Source passage
***

What is Sensory Integration (SI)?
The theory of Sensory Integration comes from work developed by Dr A. Jean Ayres, PhD, OTR, an Occupational Therapist and Psychologist who worked in the United States of America. As an Occupational Therapist, Dr Ayres was interested in the way in which sensory processing and motor planning disorders interfere with activities of daily living and learning.
Sensory Integration (SI) is the neurological processes that organise sensation from one’s own body and from the environment to make it possible to use the body effectively within the environment (Ayres 1972). Sensory information is received through the integration of vestibular, tactile, auditory, proprioception and visual systems, as a direct result of interactions experienced through the environment. Sensory Integration Difficulties describe the difficulty some people's nervous systems have taking in, integrating and making use of sensory information. It is when the brain is unable to process the sensory information coming from the body or from the environment efficiently. It happens when the brain is not receiving inputs, or the inputs that are received are inconsistent, or the sensory information is consistent but does not integrate properly with the nervous system.

***

Information shown
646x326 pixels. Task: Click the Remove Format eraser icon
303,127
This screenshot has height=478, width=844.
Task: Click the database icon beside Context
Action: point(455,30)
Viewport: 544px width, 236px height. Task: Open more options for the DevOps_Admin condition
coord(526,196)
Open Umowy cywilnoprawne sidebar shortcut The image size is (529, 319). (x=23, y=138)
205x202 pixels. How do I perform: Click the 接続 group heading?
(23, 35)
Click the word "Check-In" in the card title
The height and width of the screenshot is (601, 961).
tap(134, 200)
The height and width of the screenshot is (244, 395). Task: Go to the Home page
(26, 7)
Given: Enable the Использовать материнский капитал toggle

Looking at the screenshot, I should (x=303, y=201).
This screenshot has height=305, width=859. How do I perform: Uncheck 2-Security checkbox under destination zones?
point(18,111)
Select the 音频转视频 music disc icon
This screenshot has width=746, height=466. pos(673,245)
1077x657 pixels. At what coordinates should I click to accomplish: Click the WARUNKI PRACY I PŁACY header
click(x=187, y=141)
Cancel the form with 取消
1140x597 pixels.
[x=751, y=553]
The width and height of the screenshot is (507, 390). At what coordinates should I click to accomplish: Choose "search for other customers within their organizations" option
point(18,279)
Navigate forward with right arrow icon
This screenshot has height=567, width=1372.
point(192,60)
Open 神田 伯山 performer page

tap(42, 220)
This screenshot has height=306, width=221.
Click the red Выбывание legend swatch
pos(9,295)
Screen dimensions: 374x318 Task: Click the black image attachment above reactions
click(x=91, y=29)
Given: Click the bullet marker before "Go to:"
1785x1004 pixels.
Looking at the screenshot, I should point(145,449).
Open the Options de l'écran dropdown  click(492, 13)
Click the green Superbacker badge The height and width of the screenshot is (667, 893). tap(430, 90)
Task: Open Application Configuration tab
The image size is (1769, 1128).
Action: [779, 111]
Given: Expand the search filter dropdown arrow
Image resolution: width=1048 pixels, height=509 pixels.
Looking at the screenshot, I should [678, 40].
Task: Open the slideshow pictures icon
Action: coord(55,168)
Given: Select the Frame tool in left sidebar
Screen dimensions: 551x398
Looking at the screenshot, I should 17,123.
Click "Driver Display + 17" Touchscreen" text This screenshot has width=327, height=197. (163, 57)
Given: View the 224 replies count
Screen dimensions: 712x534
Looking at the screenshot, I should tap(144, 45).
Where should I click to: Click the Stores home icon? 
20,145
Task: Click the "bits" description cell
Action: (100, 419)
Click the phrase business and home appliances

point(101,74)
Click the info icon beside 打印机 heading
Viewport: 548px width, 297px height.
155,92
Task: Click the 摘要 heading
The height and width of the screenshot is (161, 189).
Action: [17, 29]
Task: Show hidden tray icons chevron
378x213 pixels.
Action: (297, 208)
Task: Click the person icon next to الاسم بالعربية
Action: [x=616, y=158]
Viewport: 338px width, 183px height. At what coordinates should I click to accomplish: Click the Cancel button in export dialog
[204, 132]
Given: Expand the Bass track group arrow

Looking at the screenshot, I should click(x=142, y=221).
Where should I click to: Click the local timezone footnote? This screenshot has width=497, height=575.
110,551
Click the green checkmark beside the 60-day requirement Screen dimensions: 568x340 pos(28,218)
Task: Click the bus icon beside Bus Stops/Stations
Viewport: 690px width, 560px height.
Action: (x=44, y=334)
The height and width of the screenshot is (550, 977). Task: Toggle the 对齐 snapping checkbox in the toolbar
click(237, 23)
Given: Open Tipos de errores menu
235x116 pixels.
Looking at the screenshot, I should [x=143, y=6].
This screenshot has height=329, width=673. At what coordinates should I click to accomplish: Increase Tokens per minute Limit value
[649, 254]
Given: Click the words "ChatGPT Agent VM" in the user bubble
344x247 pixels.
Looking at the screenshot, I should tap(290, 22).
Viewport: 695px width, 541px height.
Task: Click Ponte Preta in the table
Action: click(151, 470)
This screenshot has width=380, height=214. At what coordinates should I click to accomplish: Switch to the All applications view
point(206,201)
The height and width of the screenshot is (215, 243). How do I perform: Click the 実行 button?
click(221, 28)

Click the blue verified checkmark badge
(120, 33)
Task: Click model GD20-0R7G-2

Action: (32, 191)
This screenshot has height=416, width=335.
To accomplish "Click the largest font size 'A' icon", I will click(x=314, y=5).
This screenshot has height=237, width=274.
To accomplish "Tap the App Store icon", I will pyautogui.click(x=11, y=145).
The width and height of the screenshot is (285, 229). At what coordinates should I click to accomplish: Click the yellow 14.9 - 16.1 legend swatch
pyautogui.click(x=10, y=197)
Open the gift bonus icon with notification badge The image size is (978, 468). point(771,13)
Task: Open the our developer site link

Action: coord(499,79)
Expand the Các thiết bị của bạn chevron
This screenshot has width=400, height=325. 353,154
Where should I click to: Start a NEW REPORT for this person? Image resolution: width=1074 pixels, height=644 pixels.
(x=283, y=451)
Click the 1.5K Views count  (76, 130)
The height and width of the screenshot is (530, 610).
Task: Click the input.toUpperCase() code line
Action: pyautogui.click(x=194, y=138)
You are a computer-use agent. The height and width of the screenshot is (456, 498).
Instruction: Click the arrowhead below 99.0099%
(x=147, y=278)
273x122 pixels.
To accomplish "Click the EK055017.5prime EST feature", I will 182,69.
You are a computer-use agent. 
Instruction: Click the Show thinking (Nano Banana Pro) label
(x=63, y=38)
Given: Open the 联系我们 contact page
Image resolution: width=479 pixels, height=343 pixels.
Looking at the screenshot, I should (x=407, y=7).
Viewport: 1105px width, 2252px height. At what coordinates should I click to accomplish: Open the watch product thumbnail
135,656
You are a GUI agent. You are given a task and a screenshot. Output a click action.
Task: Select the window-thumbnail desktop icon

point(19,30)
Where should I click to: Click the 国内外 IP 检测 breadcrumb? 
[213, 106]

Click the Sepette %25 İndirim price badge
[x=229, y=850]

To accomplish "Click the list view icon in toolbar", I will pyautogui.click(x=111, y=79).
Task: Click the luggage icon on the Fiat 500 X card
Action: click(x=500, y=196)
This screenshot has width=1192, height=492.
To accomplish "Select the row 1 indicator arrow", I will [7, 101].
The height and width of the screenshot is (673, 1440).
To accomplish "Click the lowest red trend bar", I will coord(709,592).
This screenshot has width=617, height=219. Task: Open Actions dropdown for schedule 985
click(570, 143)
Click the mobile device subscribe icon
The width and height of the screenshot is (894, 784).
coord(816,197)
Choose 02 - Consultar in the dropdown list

***

Exercise instructions
Put this sentence from the passage on Sensory Integration into Spanish: "It is when the brain is unable to process the sensory information coming from the body or from the environment efficiently."

Written solution
Es cuando el cerebro no puede procesar de manera eficiente la información sensorial que proviene del cuerpo o del entorno.